Open TikTok for five minutes and you’ll see what’s happening. The #Y2K tag has racked up millions of views, and Gen Z have collectively decided the early 2000s were the peak of cultural aesthetics: low-rise jeans, butterfly clips, chrome gradients, frosted eyeshadow, flip phones, digital cameras, baby tees, the lot. Psychologists have even pulled out a word for it: anemoia, nostalgia for a time you never actually lived through. Most of the people romanticising the era were toddlers in 2003.

Clear tech is core Y2K. The iMac G3, the see-through Game Boys, the translucent Tamagotchis and clear trimline phones are visual shorthand for the whole aesthetic, right up there with inflatable furniture and Paris Hilton’s flip phone. You can’t do a proper 2000s revival without the clear plastic.
The same mood is driving a big resurgence in physical media. Vinyl has boomed for years, CDs are on the rise again, cassettes are having a weirder moment, and wired headphones, digital cameras and flip phones are showing up at Gen Z parties as deliberate rejections of the featureless-slab era. Clear tech fits the same pocket. It’s the opposite of the sealed black box. It says here is the machine, here is what it does, you can see it working.

There’s also a design-honesty argument on top. In a world where most of our tech is increasingly controlled by software we can’t inspect, a device that puts its circuit board on show feels like a small act of resistance. You can see what you paid for. Nothing’s entire brand thesis is basically this idea with a Glyph LED strip glued to the back.

The new clear kids on the block.

The good news is it’s already happening:


The Nothing Phone series. The obvious torchbearer, with transparent backs showing off visible coils, screws and that signature Glyph Interface.

• Nothing Ear buds. The earbuds that started the whole Nothing aesthetic in 2021.

• MicroKorg Crystal. Korg’s 20th-anniversary edition of its classic synth, with a semi-translucent chassis, see-through knobs, and a matching clear vinyl carry bag so you can show it off in transit.

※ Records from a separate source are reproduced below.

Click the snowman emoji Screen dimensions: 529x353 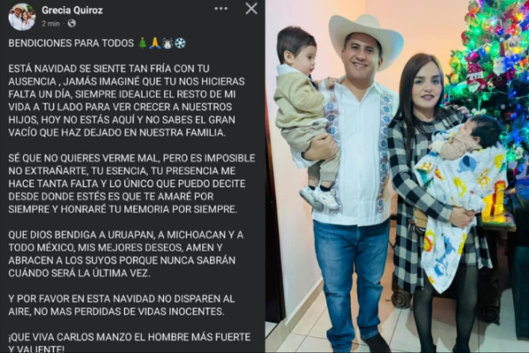coord(168,43)
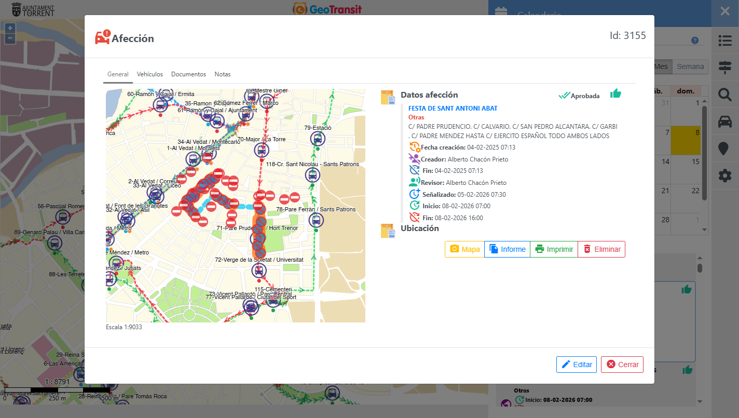Select the Notas tab
The height and width of the screenshot is (418, 739).
click(223, 74)
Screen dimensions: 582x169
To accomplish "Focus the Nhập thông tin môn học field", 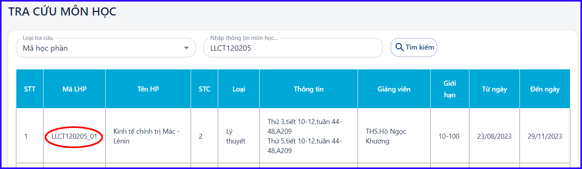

• ClearFrame CD Player. A Tokyo-designed, £150 polycarbonate CD player that frames the disc and album art like a piece of gallery work. Aimed squarely at the CD-revival crowd.

• Analogue Pocket Transparent Editions. The premium FPGA handheld released in seven clear colourways in 2023, directly quoting the Game Boy Color era.

Our pitch

It doesn’t all need to go clear. We don’t want to live in a world where your washing machine exposes its own plumbing. But the current default (everything black, everything sealed, everything designed to disappear) is having its longest possible run, and it’s boring. A device that shows you how it works is friendlier, more repairable, more honest, and more fun to own.

Also, and we cannot stress this enough, it looks cool. That ought to be reason enough.